S & P Global expects oil prices to stay high in the near term. “We foresee that Brent price will remain well supported in our base case at above US$100 per barrel on average for the next two years,” said Mr Ethan Ng, Director, Oil Markets, Midstream & Downstream Consulting, S&P Global Commodity Insights. On average Brent was trading at US$71 per barrel in 2021.
But he does not expect prices to skyrocket though Covid-19 may spring some surprises, as the resurgence in Asia has shown. “Covid-19 affects demand acutely, whereas the Russia- Ukraine crisis mainly pertains to the supply side. Covid-19 resurgence obviously is hard to predict especially if you look at China and more recently - Japan. We are actually seeing a worse situation than last year even though the rest of the world seems to have come out of the pandemic conditions by now.”
The elevated prices will underpin the profitability of industry majors in the months ahead, especially those who are supplying LNG. LNG prices have spiked as European countries like Germany and Italy, which were heavily dependent on Russian gas, are trying their levelled best to switch to LNG to replace missing Russian gas imports piped overland.
Shell is the world’s largest LNG trader with over 40 LNG carriers while Chevron is managing nearly 150 terminals and has stakes in some of the biggest LNG development plans, such as the Gorgon Project in Australia.
Tight capacity bolsters
margins for refineries
Consumers are suffering pain at the pump as fuel prices which were elevated even before Russia invaded Ukraine have soared since mid- March outpacing the increase in crude prices, and the shortfall in refining capacity to process crude into petrol and diesel is to be blamed.

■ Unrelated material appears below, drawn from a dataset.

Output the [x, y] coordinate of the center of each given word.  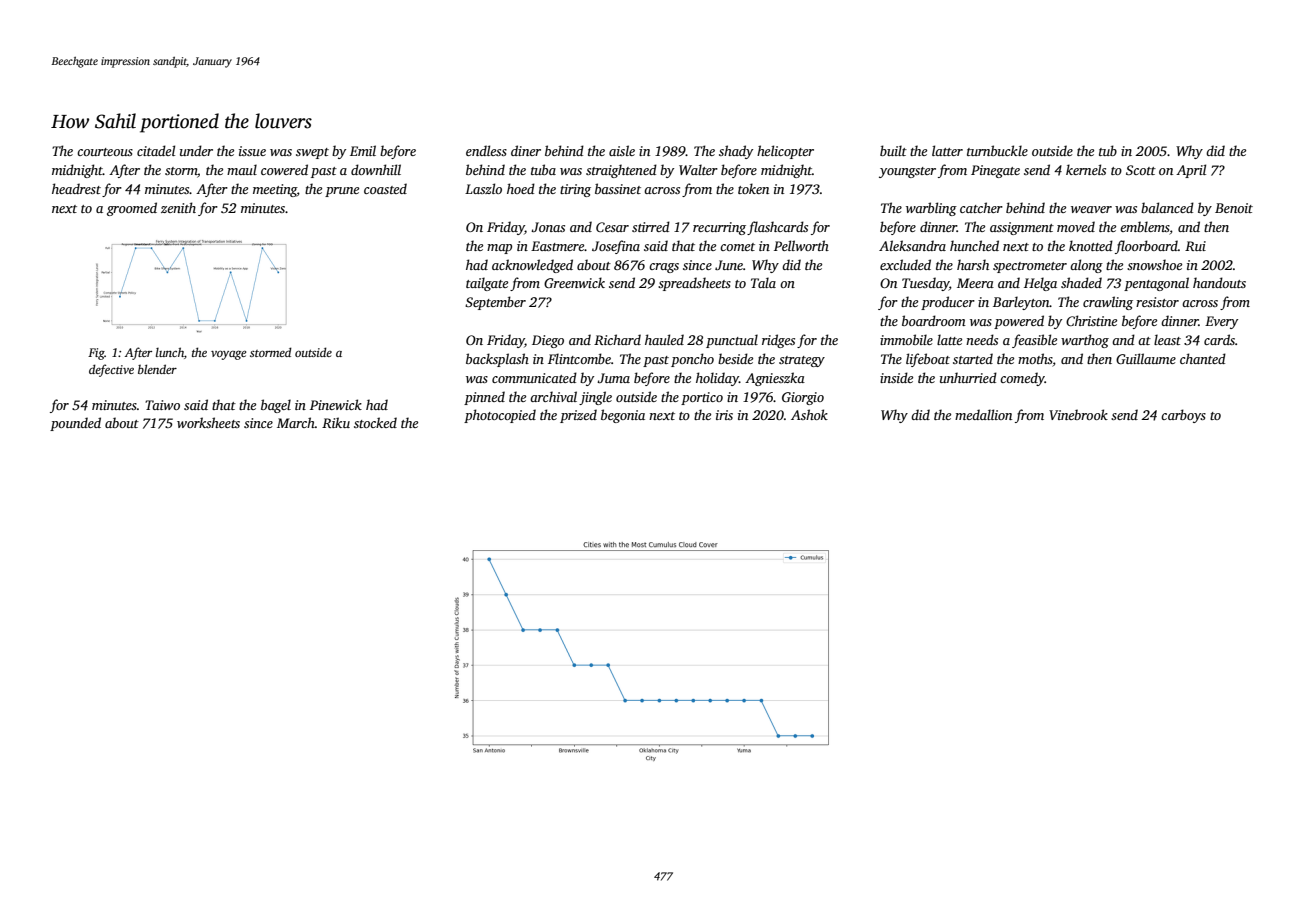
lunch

As Shell’s global chief executive Ben van Beurden told reporters in June 2022, there were several reasons for the decline in refining capacity. “First of all, companies like us have started to shut down refineries, partly to convert them into biofuel facilities.”
In Singapore Shell has halved its refining capacity at Pulau Bukom to lower its carbon
emissions. In 2021, Shell succeeded in reducing carbon emissions by four million tonnes from its worldwide operation of which 580,000 tonnes were from Bukom.
China, which has the highest refining capacity in the world, has restricted exports of refined products for domestic reasons, while sanctions on Russia have resulted in lost refining capacity and fuel supply.
As for the US, second only to China in capacity, not all the refineries which shuttered during the pandemic-induced recession in 2020 have reopened. Some are closed for good as the US is going through an energy transition from fossil fuels to renewables. The present refining capacity is estimated to be about a million barrels a day below what it was before the pandemic.